“You are a Bangladeshi. Did your country benefit from seceding from Pakistan?” I was recently invited to meet with members of the Yemeni National Dialogue who are debating the future of the state. The wounds of the past are deep in Yemen’s history – war between the South and the North and conflict within Regions – and not surprisingly the talk of regional secession is present in the discussions. The question drew a murmur in a room full of policy makers and activists from different parts of Yemen. It had clearly touched a raw nerve.
The National Dialogue is an important moment in Yemen’s rich history. It has brought together political parties, social groups, women, youth, and regional representation around a dialogue to craft the future of Yemen. Some argue that the process is incomplete and imperfect – not all stakeholders are present; there is a fear of elite capture; and in some parts of the country there is armed conflict. But, despite these challenges it is to Yemen’s credit that it is hoping to forge a state through dialogue – not the typical image of Yemen portrayed in the international press.
While the National Dialogue is unique to Yemen, it has precedents worldwide. The Declaration of Independence and the formation of the federal United States emerged from a dialogue of representatives of different colonies. It was not an inclusive process – membership was exclusively limited to white males who were property owners – but it created principles of governance that have stood the test of time. CODESA in South Africa was the first phase of a dialogue to end apartheid; the process was also not fully inclusive and took place in the middle of an on-going low-grade civil war, but it laid the grounds for a Multi-party Negotiations Forum and the end of the apartheid. The Good Friday Agreement brought Northern Ireland, Ireland, and the UK around a common set of principles of cooperation.
A truly inclusive process of state building after political trauma requires that difference is acknowledged and identities are respected. A new World Bank report, Inclusion Matters: The Foundation for Shared Prosperity, brings ideas of identity and respect center-stage in the development discourse. It points out that social inclusion is often a long-term and non-linear process. Yet, rebuilding states and societies while complex, is achievable. Some countries have adopted a Truth and Reconciliation process. Others have introduced commissions with mandates to deal with issues such as expropriated land and rehabilitation of the population displaced by conflict. A few have a body with the powers to ensure that legislation do not harm the interest of ethnic, tribal, or other groups. These mechanisms allow a country to address issues of reconciliation and transitional justice directly while focusing the design of the state more on the delivery of public services and its accountability to citizens. On the other hand, countries that have focused solely on the design of state structure and have ignored issues of national reconciliation have been forced to address historical injustices several decades later. Bangladesh is going through such a crisis today.

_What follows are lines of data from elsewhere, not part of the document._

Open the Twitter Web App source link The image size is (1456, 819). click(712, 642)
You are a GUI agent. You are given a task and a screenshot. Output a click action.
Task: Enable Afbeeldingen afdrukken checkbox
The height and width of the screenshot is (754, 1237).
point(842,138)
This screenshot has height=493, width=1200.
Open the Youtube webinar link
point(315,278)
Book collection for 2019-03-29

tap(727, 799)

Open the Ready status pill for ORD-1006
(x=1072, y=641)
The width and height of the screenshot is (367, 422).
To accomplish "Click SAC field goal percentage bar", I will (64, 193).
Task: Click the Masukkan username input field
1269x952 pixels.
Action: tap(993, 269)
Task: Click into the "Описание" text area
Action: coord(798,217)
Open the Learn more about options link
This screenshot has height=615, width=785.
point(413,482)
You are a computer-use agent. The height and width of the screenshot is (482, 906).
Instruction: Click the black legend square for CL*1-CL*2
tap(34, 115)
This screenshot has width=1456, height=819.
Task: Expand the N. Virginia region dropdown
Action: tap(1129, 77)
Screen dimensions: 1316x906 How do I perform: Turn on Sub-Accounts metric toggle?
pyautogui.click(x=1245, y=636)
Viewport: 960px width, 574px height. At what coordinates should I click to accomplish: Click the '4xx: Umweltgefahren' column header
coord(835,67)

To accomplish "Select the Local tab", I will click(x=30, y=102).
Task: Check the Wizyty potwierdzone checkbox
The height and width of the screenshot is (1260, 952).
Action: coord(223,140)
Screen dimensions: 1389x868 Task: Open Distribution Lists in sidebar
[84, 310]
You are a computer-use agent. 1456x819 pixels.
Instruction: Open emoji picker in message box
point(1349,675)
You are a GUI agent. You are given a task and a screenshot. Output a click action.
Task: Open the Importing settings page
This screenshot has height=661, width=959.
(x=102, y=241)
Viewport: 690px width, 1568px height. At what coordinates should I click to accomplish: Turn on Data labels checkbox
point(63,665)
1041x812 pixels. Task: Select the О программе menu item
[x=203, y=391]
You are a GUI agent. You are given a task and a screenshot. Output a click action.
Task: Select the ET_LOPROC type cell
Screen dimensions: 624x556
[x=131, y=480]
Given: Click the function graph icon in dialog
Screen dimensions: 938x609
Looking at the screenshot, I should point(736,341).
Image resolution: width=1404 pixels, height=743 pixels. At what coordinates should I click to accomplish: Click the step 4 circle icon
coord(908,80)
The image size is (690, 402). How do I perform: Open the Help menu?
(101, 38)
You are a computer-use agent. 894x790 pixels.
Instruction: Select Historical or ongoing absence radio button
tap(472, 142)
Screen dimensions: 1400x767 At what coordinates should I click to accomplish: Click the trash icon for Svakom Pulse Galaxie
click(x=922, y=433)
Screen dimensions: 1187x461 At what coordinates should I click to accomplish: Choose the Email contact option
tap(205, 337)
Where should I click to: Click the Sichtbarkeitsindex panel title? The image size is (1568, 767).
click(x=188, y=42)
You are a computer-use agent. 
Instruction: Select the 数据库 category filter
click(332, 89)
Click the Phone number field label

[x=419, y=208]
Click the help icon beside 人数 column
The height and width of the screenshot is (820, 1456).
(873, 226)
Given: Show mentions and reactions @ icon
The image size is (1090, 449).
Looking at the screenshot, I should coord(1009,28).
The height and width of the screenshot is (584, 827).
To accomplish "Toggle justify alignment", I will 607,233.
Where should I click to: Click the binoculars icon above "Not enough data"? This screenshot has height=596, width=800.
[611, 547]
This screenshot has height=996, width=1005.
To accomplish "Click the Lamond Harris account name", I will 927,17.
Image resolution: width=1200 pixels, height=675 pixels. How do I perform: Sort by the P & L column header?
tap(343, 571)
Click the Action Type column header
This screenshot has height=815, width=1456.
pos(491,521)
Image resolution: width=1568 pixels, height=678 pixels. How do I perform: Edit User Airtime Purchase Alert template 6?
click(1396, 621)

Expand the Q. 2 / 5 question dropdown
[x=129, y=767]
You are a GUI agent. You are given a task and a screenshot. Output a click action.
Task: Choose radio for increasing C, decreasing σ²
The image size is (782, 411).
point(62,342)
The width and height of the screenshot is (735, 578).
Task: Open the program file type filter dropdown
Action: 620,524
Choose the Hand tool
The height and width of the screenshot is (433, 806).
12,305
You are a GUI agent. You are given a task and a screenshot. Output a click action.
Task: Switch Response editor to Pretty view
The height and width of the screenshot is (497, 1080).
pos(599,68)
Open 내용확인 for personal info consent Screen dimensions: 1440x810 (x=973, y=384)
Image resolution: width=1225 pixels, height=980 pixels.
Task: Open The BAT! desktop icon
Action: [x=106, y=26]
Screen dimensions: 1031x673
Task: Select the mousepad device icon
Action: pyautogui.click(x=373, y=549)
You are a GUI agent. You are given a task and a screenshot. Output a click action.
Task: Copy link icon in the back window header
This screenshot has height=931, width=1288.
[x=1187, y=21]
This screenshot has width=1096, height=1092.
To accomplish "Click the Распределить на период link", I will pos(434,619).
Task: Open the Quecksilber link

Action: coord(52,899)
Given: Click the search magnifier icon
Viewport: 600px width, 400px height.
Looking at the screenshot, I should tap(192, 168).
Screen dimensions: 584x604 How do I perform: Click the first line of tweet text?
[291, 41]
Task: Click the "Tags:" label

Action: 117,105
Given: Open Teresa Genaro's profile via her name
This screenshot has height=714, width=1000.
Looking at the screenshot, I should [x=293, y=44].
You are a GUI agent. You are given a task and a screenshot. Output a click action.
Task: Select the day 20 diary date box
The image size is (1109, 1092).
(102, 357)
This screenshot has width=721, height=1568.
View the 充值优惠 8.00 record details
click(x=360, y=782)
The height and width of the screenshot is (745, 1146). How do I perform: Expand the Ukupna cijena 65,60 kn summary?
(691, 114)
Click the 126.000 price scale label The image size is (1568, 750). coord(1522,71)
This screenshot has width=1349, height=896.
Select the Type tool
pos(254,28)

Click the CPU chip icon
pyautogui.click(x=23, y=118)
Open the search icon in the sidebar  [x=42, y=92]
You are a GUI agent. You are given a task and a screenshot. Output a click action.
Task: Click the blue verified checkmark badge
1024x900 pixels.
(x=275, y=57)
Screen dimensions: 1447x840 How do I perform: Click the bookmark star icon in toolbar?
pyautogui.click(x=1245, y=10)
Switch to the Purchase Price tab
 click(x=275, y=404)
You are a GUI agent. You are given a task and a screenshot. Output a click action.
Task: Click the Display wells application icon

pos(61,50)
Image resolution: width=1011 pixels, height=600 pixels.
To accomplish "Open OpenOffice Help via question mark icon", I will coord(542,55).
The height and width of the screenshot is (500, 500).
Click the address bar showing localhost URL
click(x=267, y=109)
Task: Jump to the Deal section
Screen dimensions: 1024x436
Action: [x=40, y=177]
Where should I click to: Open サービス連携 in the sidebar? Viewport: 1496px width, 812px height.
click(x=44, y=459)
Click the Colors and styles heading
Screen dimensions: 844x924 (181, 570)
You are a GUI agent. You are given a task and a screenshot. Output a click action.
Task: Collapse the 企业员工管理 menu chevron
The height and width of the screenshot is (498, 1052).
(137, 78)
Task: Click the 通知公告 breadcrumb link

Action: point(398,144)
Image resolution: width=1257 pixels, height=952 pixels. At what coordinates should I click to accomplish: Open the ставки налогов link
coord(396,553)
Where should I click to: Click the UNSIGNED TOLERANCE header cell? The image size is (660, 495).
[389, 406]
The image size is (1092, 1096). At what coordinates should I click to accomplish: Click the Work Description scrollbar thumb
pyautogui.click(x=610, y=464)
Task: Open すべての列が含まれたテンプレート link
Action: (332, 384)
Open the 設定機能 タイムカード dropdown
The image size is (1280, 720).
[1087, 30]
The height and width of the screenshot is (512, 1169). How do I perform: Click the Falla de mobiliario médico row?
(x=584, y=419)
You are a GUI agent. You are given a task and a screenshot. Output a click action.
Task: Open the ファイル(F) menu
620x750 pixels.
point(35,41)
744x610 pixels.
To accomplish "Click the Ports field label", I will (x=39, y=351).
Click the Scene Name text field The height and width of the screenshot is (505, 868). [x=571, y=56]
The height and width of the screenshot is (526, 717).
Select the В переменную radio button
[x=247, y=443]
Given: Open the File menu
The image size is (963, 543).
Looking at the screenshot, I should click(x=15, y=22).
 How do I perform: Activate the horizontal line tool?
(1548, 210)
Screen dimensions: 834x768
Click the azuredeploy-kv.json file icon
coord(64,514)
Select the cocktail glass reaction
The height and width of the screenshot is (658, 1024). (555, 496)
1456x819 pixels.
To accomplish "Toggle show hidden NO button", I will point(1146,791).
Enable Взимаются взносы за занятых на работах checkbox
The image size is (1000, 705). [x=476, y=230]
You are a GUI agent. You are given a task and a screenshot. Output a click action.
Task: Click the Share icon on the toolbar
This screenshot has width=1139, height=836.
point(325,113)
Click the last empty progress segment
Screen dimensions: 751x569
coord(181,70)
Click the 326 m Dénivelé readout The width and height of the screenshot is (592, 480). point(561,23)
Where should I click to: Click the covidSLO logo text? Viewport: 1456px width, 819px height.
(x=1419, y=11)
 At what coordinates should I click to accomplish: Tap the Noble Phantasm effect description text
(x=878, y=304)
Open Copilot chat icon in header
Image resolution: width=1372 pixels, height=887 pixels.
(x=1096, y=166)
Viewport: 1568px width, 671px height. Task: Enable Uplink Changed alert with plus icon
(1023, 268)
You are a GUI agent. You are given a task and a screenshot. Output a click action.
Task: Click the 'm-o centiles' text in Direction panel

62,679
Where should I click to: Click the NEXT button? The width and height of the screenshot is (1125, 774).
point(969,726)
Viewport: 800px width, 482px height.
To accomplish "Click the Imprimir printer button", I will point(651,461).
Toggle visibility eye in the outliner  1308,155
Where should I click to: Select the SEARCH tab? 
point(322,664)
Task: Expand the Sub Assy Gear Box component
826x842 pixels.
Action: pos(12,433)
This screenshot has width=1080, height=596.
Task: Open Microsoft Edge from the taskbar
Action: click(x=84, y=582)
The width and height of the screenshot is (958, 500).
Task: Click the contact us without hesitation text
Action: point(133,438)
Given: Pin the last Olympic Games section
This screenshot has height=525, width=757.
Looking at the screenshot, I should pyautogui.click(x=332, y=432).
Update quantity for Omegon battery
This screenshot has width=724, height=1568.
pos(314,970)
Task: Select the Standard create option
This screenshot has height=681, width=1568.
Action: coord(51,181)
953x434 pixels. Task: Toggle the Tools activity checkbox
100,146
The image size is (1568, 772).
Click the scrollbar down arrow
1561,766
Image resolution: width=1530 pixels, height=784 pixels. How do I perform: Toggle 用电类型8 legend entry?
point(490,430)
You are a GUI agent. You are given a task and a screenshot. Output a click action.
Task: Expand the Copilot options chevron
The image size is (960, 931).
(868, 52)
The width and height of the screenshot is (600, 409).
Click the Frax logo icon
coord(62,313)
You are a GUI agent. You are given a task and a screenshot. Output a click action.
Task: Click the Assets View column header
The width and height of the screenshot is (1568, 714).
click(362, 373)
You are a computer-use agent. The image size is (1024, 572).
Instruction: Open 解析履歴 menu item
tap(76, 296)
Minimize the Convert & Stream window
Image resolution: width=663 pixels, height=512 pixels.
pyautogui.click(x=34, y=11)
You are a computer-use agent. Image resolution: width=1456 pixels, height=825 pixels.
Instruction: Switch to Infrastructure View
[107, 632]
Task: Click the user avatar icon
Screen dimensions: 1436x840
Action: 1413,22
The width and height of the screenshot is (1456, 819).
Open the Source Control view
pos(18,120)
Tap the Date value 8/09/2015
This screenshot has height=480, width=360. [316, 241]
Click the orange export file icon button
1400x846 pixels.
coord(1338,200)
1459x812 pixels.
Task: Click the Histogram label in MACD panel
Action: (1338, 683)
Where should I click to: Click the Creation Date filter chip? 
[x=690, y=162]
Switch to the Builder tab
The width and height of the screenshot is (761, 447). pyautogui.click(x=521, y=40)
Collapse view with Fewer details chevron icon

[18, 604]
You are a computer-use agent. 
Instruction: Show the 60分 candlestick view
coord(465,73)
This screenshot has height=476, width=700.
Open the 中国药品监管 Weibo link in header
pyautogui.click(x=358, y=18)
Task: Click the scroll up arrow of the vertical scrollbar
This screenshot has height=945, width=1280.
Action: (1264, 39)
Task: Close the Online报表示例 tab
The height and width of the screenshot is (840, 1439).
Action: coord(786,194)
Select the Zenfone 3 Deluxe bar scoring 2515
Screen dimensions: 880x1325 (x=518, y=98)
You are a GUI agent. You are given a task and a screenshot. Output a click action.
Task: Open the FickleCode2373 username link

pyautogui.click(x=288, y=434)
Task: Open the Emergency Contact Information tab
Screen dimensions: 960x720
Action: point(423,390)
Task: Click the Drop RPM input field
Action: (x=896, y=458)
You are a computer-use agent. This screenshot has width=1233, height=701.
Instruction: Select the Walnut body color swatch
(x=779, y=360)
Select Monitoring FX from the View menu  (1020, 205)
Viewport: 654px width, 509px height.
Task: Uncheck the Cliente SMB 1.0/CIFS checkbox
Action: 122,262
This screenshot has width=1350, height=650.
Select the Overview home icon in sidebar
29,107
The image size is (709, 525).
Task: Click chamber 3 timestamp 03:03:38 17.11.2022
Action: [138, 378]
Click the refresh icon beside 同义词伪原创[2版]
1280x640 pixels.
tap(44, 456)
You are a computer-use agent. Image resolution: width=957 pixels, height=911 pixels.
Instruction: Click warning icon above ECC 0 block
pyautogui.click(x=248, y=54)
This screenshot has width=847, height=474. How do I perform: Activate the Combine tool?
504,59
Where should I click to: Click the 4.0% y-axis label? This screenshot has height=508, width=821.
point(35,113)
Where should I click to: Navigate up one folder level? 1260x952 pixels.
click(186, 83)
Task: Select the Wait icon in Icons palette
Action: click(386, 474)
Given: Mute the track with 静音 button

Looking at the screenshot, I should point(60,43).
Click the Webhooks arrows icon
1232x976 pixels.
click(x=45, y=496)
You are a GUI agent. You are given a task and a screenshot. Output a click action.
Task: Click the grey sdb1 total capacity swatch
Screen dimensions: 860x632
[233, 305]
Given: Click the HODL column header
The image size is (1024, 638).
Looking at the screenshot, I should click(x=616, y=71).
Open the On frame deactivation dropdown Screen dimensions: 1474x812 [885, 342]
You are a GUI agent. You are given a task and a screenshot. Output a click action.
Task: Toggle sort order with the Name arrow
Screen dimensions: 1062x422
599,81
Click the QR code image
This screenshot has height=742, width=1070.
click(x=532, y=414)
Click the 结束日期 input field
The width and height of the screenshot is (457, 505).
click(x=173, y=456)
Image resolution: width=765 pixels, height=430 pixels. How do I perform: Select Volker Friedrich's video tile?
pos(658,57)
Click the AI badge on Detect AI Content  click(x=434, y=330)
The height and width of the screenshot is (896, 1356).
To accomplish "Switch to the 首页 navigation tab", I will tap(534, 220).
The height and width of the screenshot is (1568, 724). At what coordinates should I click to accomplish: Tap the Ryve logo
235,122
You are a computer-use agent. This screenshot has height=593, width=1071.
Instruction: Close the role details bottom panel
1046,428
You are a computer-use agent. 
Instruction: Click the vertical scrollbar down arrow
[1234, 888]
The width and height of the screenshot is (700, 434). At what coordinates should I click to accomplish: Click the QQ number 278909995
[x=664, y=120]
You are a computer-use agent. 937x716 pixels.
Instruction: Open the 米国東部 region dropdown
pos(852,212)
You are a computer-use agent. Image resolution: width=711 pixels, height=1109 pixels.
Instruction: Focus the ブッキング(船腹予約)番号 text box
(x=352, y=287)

The success of state-building in Yemen will depend in large measure on the extent to which the identity and heritage of the South is acknowledged and historical injustices corrected. A federal structure can offer flexibility: a national system of governance with regional autonomy in terms of electoral, legislative, taxation, and expenditure powers and a separate court system. But in addressing issues of reconciliation, members of the National Dialogue may need to consider that ethnic identities and loyalties are subject to changes and shifts, often triggered by state policies and decisions. The tone, openness, and approach adopted by the members of the National Dialogue may be equally important in setting the platform for national cohesion. The delegates may also consider whether the goals of reconciliation and the design of an effective state structure should be kept separate.
As yet, the focus of the Dialogue has been primarily on Regions with limited discussion about the role of a local or third tier of government. But, a third tier, protected by the constitution, may be an equally important factor in forging a new Yemen. First, a third tier brings government closer to the people. In particular, it enables the state to ensure that delivery of services such as water, sanitation, roads, primary health and education are managed by a tier that can be directly responsive to citizens. Second, the third tier of government, if effective, is the fastest way to bring a sense of citizenship. Local governments allow for the establishment of mechanisms that link citizens to elected officials and administrators in a more direct way than possible with central or regional government. Third, local governments, unlike regional governments – and especially those with access to natural resources – have greater willingness to remain linked to a nation: local governments need a nation state for their identity and hence may be more state-preserving by nature. At a very critical point in their political history, both Indonesia and South Africa empowered their local governments to engage citizens directly and in the process may have preserved the integrity of their nations. The chances are that “federalism without localism” will not lead to a sustainable state structure.
Yemen is at a critical historical moment. Members of the National Dialogue have the chance to set the future of Yemen in a manner that constitution-writing, reconciliation, and decentralization – three separate but inter-linked processes – jointly form the glue that will hold Yemen together.